## GOAL OF THE EXERCISE:
Using the listing below, reproduce exactly the lines from the one with "Given: Select the Search text label in header" through the last, with all pictures left out.

:: EXTRACTED MATERIAL ::

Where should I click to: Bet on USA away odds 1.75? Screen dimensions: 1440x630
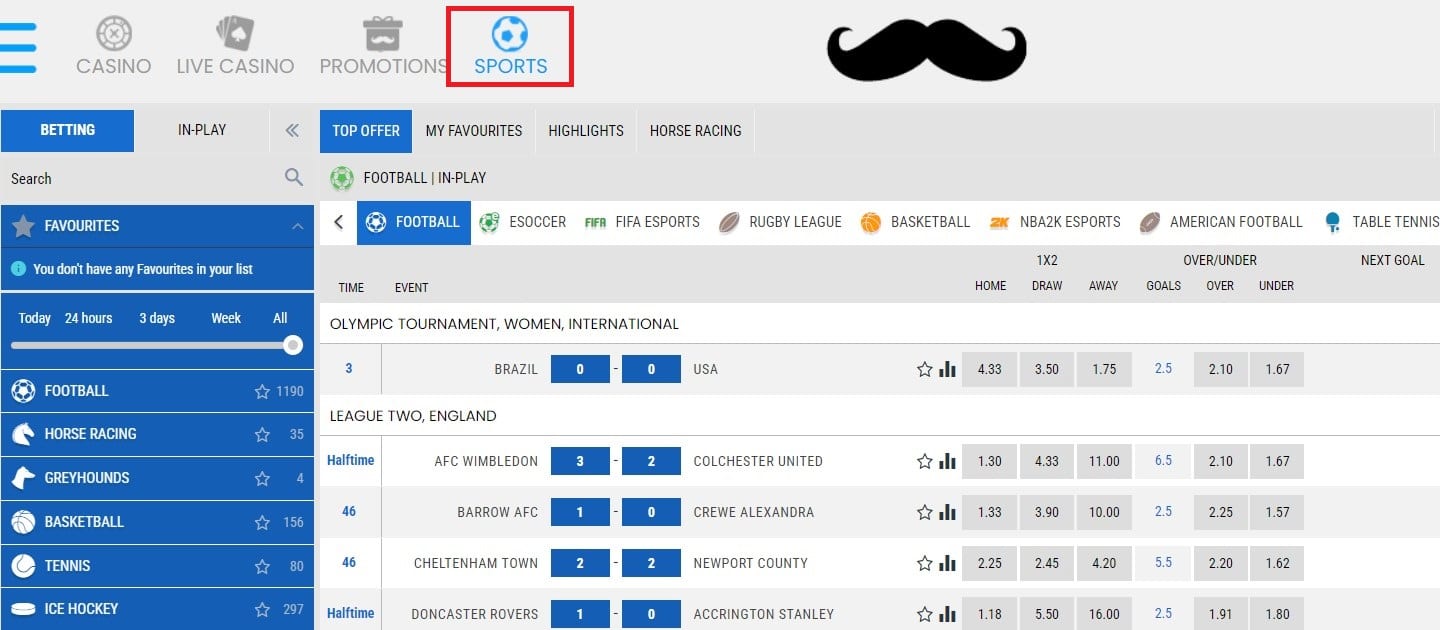[x=1104, y=369]
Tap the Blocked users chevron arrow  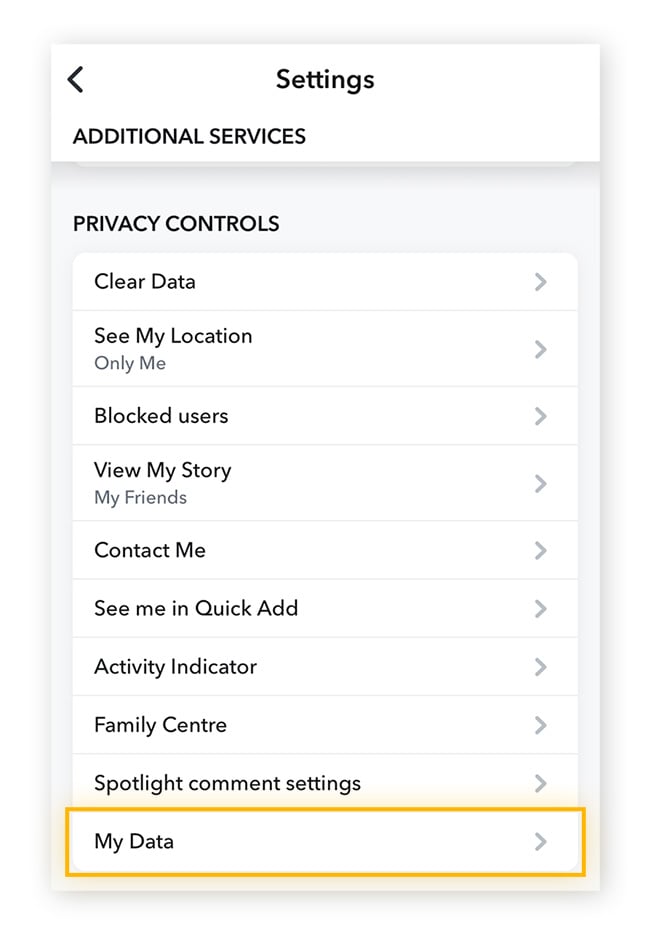(x=541, y=416)
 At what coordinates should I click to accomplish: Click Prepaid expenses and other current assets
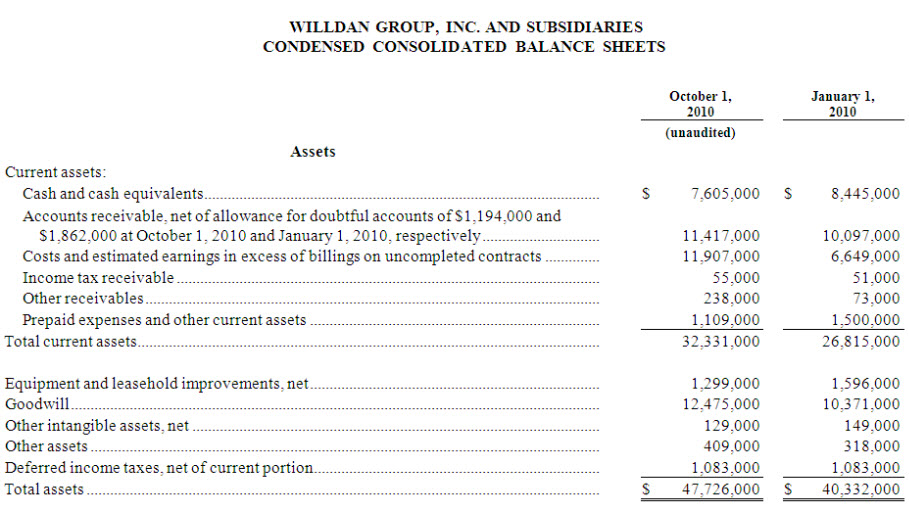click(164, 320)

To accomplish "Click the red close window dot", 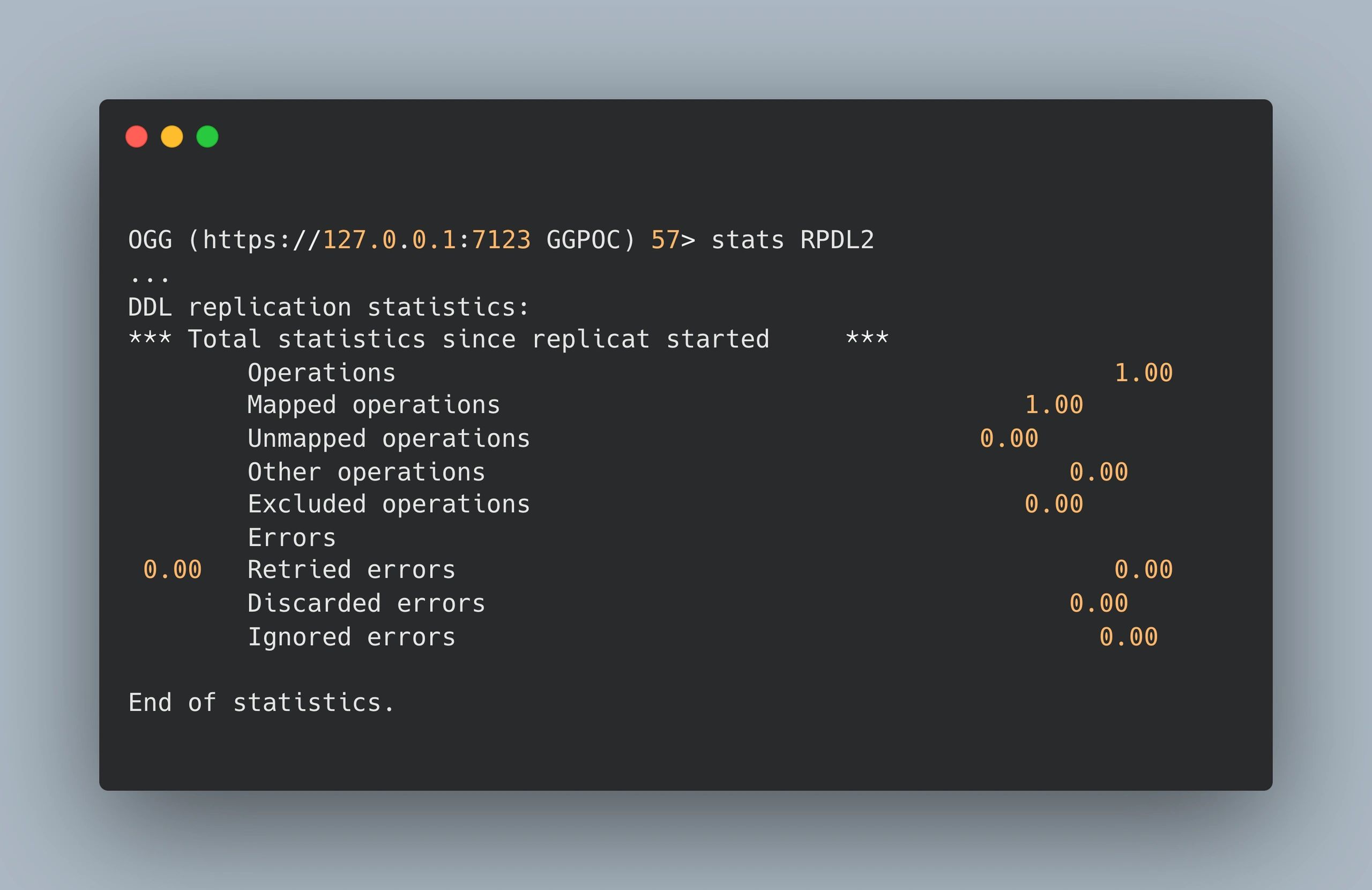I will coord(137,137).
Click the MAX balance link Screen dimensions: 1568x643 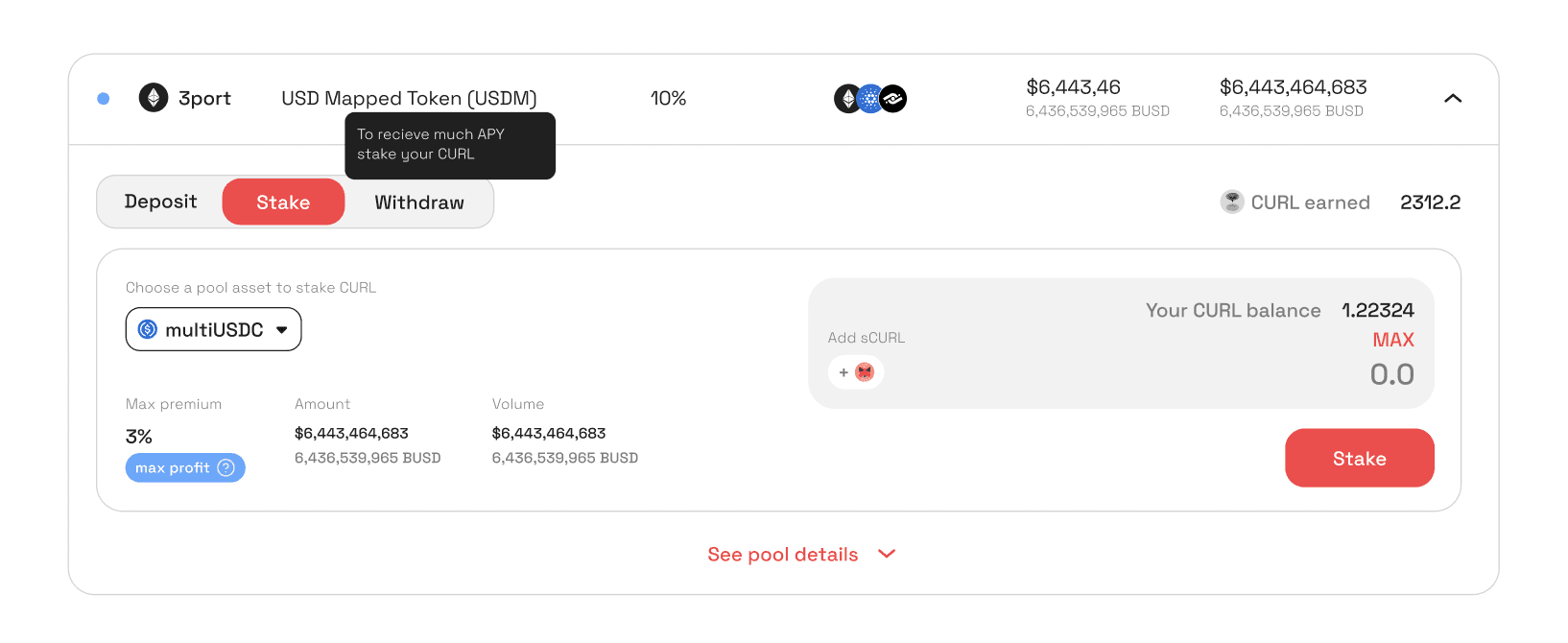1392,340
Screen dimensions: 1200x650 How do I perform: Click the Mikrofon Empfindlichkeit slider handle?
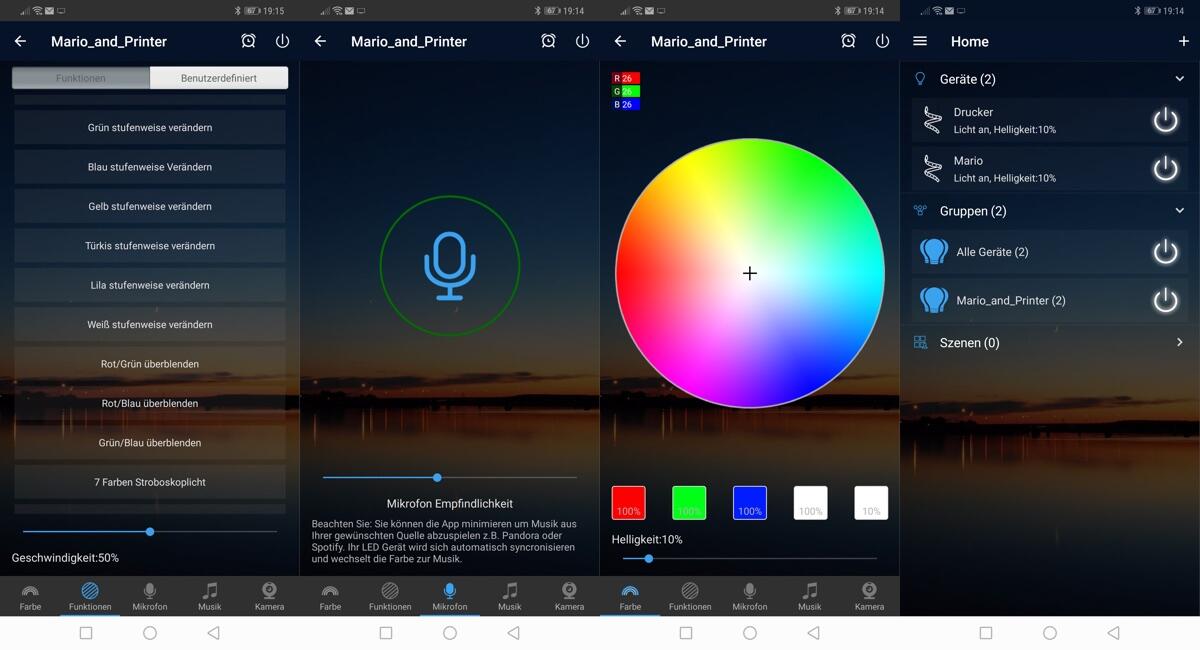pos(437,478)
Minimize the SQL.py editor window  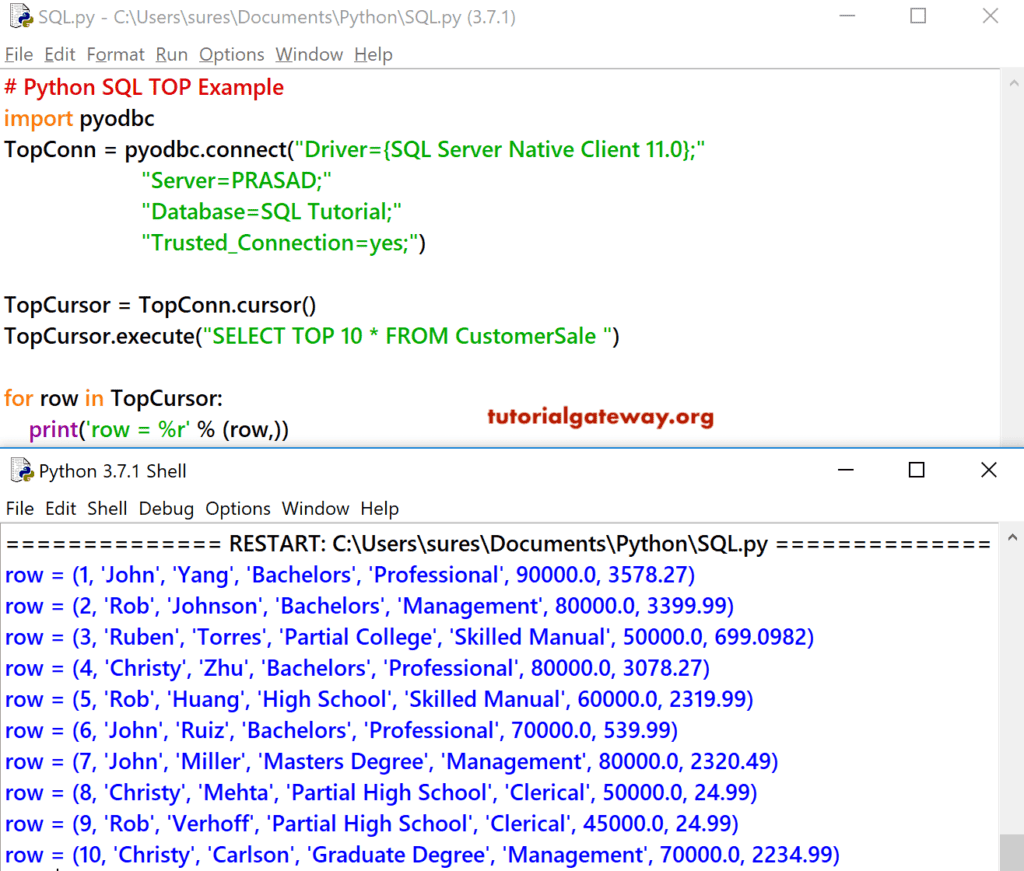point(846,16)
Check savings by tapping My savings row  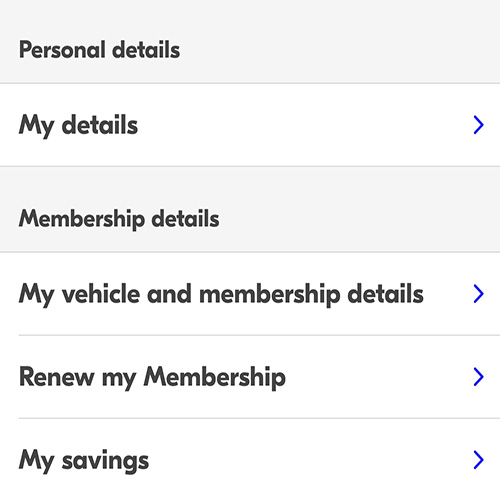(250, 460)
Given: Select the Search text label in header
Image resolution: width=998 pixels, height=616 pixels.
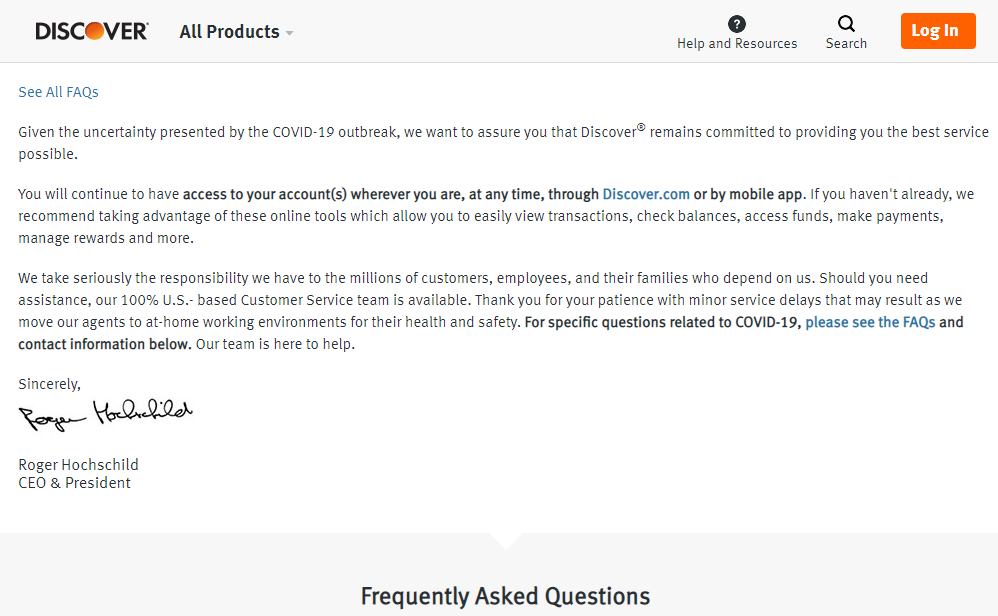Looking at the screenshot, I should coord(846,43).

:::

## ANSWER BOX:
Given: Select the Search text label in header
Image resolution: width=998 pixels, height=616 pixels.
Looking at the screenshot, I should coord(846,43).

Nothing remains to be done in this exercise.